The Daily Stream: Never Forget 'Colossal', Anne Hathaway's Brilliant Kaiju Movie
(Welcome to The Daily Stream, an ongoing series in which the /Film team shares what they've been watching, why it's worth checking out, and where you can stream it.)The Movie: ColossalWhere You Can Stream It: HuluThe Pitch: We all have our demons — our inner monsters if you will. But imagine your biggest flaws, the ones you're still struggling to work through today, grew giant legs and monster bodies and wreaked havoc on a city of 9 million people. Well, that's what Anne Hathaway's Gloria is dealing with, along with all the other things wrong with the world: job searches, breakups, and abusive relationships.Why It's Essential Viewing: The less you know about Colossal, the better. If I could hide the poster from you, I would, but alas, Hulu will give away the gist of the film before you've even pressed play.
Regardless of how much you do know, this movie is a wild ride, even though the initial premise seems fairly simple: Gloria is a binge drinker, who recently lost her job and has been kicked out of her New York apartment by her beautifully bearded boyfriend, Tim (Dan Stevens), who's tired of her selfish behavior. So she heads back to her parents' home in one of those classic glad-I-got-out hometowns where she immediately runs into her childhood best friend, Oscar (Jason Sudeikis). Now the owner of his father's bar, Oscar offers her a job and helps Gloria get settled in.
The first half-hour is basically the start of a rom-com — in fact when I blindly watched Colossal back in 2017, that's what I thought I was walking into. But a rom-com it is not, and I haven't stopped thinking about this movie since. Finding it on Hulu was a delightful surprise. There's nothing quite like revisiting a movie you haven't seen in years: especially one you remember as deeply strange. And Colossal really takes the cake, because it ended up being MUCH stranger and even better than memory served.
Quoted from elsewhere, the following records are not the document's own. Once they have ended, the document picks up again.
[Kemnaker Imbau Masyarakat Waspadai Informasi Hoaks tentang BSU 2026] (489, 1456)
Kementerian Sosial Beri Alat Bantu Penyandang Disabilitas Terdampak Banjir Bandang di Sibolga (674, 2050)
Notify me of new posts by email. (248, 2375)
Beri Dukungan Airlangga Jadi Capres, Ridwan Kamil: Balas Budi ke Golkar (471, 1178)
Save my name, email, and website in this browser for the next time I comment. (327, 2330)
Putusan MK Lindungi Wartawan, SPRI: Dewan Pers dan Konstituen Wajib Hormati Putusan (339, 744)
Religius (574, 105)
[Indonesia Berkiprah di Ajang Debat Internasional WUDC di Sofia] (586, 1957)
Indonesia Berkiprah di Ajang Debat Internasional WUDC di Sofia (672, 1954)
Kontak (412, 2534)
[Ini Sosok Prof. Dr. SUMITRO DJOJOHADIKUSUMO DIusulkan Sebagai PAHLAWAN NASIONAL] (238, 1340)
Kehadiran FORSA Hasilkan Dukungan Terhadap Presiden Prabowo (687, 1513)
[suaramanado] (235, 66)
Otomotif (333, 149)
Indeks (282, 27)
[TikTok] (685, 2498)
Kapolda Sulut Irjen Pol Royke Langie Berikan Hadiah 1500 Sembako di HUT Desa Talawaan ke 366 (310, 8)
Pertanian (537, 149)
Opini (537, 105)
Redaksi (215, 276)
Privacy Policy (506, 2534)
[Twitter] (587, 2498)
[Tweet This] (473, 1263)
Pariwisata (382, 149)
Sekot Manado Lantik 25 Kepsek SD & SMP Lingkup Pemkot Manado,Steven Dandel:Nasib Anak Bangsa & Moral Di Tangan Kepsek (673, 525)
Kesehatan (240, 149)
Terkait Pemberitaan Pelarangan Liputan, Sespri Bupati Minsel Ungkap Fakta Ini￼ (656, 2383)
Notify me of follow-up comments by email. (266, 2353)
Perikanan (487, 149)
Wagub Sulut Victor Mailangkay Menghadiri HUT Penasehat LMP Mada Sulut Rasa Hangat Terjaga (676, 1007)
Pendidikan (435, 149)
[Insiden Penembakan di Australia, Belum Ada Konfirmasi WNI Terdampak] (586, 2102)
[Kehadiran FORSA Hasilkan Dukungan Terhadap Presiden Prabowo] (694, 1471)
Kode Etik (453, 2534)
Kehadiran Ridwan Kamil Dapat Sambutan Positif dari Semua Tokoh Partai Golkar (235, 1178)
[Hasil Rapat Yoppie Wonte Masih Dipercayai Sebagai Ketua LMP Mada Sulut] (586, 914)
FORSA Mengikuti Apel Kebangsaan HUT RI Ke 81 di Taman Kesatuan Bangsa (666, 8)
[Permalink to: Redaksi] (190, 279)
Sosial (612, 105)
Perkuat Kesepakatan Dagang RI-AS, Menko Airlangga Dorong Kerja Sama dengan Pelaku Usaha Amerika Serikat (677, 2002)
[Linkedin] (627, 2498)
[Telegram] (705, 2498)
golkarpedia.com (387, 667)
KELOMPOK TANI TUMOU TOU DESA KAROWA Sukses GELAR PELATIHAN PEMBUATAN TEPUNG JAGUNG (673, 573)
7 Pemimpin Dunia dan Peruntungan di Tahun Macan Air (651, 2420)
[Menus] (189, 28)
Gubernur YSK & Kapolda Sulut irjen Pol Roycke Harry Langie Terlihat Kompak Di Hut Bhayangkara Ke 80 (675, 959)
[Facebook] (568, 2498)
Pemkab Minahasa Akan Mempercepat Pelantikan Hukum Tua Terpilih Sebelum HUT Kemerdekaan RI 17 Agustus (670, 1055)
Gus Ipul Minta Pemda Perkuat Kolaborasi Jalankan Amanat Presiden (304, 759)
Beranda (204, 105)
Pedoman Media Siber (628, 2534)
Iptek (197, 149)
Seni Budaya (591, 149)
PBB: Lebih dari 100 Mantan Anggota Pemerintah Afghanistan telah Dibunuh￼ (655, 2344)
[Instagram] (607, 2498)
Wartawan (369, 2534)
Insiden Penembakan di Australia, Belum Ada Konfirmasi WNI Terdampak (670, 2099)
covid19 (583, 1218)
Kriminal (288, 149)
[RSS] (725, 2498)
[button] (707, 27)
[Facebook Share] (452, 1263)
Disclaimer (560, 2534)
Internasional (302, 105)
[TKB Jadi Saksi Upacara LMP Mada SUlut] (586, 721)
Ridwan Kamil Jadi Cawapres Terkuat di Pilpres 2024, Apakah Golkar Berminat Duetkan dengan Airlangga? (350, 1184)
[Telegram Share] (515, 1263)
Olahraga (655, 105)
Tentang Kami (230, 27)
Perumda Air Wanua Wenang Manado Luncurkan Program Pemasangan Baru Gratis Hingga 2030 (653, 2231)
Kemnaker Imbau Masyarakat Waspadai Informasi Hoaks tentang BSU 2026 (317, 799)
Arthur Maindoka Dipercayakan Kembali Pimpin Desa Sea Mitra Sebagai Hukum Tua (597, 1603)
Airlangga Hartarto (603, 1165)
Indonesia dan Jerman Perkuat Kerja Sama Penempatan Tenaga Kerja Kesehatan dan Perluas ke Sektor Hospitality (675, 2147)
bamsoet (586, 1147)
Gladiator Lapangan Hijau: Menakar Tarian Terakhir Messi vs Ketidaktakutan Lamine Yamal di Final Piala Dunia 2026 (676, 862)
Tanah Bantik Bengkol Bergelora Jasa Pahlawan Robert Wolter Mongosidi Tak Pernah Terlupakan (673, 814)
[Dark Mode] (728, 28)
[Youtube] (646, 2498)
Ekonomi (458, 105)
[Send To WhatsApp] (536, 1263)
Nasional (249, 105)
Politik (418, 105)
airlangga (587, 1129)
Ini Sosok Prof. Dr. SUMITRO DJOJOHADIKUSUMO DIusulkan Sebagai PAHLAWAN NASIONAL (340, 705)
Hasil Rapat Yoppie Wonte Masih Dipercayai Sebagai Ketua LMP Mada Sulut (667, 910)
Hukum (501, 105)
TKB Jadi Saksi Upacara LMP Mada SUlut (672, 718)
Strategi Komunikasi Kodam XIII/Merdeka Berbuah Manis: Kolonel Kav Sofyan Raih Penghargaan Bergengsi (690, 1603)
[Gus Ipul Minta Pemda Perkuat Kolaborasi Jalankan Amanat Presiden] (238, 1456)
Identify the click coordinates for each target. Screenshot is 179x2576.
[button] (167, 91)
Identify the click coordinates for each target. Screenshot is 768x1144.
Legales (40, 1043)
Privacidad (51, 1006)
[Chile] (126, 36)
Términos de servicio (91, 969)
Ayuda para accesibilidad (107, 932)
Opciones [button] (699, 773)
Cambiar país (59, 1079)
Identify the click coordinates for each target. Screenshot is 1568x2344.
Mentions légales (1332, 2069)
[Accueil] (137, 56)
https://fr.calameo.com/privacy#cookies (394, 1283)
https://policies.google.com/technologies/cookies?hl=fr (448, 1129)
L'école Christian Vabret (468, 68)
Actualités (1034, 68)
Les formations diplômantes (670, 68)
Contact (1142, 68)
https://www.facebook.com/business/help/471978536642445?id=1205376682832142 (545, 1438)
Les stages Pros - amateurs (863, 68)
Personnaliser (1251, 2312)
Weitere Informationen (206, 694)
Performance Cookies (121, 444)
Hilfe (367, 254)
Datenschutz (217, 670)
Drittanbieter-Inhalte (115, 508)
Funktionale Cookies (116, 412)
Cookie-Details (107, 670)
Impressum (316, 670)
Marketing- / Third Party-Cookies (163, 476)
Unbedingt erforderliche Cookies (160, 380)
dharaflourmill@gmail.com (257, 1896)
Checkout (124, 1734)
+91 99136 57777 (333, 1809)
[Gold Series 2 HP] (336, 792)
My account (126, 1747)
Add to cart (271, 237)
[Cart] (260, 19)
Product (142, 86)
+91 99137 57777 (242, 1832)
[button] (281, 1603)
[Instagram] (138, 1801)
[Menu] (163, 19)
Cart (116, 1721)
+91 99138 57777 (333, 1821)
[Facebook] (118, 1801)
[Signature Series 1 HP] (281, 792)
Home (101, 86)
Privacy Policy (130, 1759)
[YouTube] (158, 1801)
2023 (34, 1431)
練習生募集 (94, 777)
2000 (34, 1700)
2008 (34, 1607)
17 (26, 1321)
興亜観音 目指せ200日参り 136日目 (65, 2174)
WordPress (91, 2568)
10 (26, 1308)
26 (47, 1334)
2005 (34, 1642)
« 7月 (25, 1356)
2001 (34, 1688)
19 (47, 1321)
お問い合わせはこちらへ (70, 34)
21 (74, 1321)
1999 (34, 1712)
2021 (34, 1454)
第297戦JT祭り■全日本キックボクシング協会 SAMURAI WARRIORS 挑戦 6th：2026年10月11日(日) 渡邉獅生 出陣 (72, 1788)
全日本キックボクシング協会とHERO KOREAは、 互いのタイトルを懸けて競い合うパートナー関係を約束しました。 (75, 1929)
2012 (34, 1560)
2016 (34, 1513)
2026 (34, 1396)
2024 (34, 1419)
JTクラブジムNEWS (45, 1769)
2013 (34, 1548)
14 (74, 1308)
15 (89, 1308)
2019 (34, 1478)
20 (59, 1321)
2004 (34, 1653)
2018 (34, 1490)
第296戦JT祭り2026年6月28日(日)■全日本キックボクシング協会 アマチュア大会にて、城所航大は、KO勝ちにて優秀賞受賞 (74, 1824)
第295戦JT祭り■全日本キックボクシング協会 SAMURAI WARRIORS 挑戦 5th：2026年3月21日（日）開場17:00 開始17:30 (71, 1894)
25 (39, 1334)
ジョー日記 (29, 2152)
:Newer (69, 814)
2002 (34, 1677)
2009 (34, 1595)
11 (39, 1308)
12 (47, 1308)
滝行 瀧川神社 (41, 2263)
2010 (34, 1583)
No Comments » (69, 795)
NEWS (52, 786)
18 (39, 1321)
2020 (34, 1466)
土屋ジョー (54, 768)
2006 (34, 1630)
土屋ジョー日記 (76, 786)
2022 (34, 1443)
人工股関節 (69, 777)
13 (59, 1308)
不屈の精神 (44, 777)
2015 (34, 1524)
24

Colossal is all about how easy it is to dismiss our self-destructive actions as harming no one but ourselves...up until they manifest as a giant, terrifying Kaiju monster that wrecks the lives of innocent people. Because that's a problem.
The film stars Anne Hathaway and Jason Sudeikis, but not as we're used to seeing them. This is not Ted Lasso's smiling Sudeikis. In fact, you'll struggle to remember that's the same man who regularly delivers wonderfully wholesome. And fine, Hathaway is still charming and all-around wonderful because she always is and can't help it, but Gloria has plenty of destructive tendencies to work through. The film explores selfishness and our human instinct to lash out: it's about who we are at our very worst and how that's different from who we are at our core.
Spoiler alert: for some people, it isn't.
Focused on the destruction caused by people (who are obviously the scariest monsters of all), the movie is only superficially interested in the smashing destruction of Kaiju monsters. Still, it's very creative when it comes to Kaiju-on-Jaeger action. And for a movie with giant monsters as a metaphor for personal issues, Colossal is shockingly subtle, in addition to being darkly funny and brilliantly acted.
What stuck with me over the years is how well Colossal nails the insidiousness of abusive relationships. The films let characters marinate while the very worst in them bubbles beneath the surface. Sometimes, even when you know someone's off, their behavior is so small that you find yourself dismissing it. It's often disguised as kindness or even justified unhappiness, and you're unable to put into words exactly what's wrong...and when their true colors show, everything's progressed so much further than you imagined.
In Colossal, all of that poignancy and clever commentary is couched in an absolutely wild premise about a woman and her Kaiju monster. And that's something we all need in our lives.